Reputation: 3739
In Laravel 4, I want to set the configuration variable "debug" to "false" by default, but to "true" for requests from my own IP address (the test will eventually be more sophisticated than that).
Based on the documentation at http://four.laravel.com/docs/configuration, I've tried the following:
config/app.php:
'debug' => false
filters.app - App::before (I also tried putting the code at the top of routes.php, with the same effect):
if(Request::getClientIp() == '[my ip address]') {
echo 'hello world';
Config::set('app.debug', true);
}
echo Config::get('app.debug');
When I visit a bad URL I see "hello world" and "1", so that's good, but then just the public (non-debug) error message displays below that.

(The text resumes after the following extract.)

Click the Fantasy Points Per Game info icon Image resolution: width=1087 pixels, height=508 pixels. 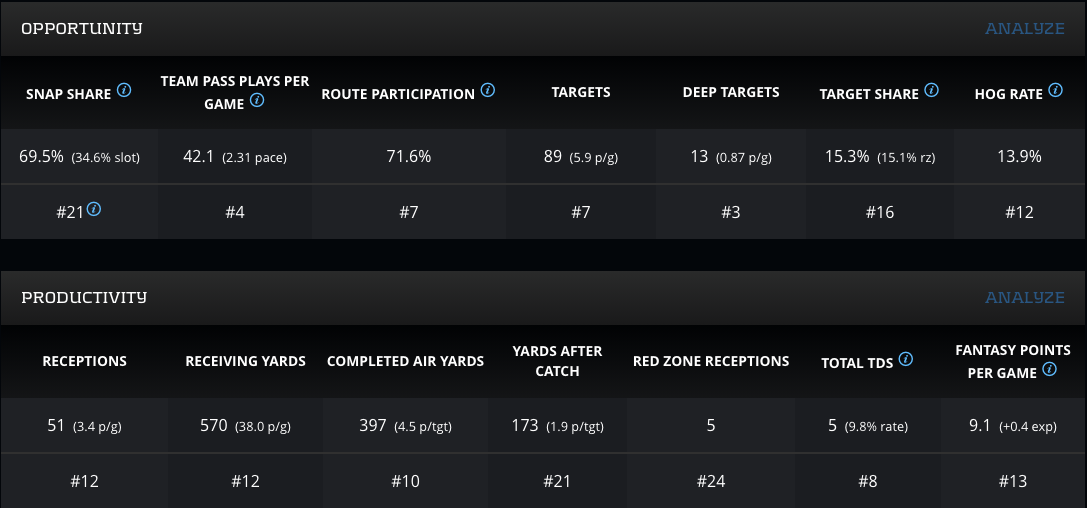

I understand config variables set at run-time are only for a single request, but since my "hello world" is displaying, it seems like this is a single request.
Is there a better place to put my code, or is what I'm doing not actually possible?
Upvotes: 1
Views: 6291
Reputation: 1683
After some digging into how the exception handler I've found this to be reliable:
Config::set('app.debug', true);
app()->startExceptionHandling();
Why this approach? Because Laravel binds the exception handler at startup (to avoid PHPs internal one ruining things) you'll need to fake a reboot of that part.
PS. I'm reviving this old question because I don't think the accepted answer is accurate. It does not allow you to enable debugging at runtime, and I cannot detect whether the user is an employee by looking at system variables.
Upvotes: 2
Reputation: 1360
This seems like something you could accomplish with Laravel's environment detection (from the page you linked: http://four.laravel.com/docs/configuration#environment-configuration).
Using environments, you decide on a name—you could call yours debugging
—then you put config files for that environment in a subdirectory of your config directory. So in the case you gave above, you'd copy the app.php
config file to /app/config/debugging/app.php
(and any others you wanted to), and make the necessary configuration changes.
Then the important step is to detect the environment so that your app will use the debugging
config files. This is specified in /bootstrap/start.php
. You can pass a closure instead of an array to Laravel's environment detection, and return the environment name you want to use, so you could use your approach from above like so:
$env = $app->detectEnvironment(function()
{
if ($_SERVER['REMOTE_ADDR'] === '[my ip address]') {
return 'debugging';
}
});
I haven't tested it, but it should work. Hope that helps!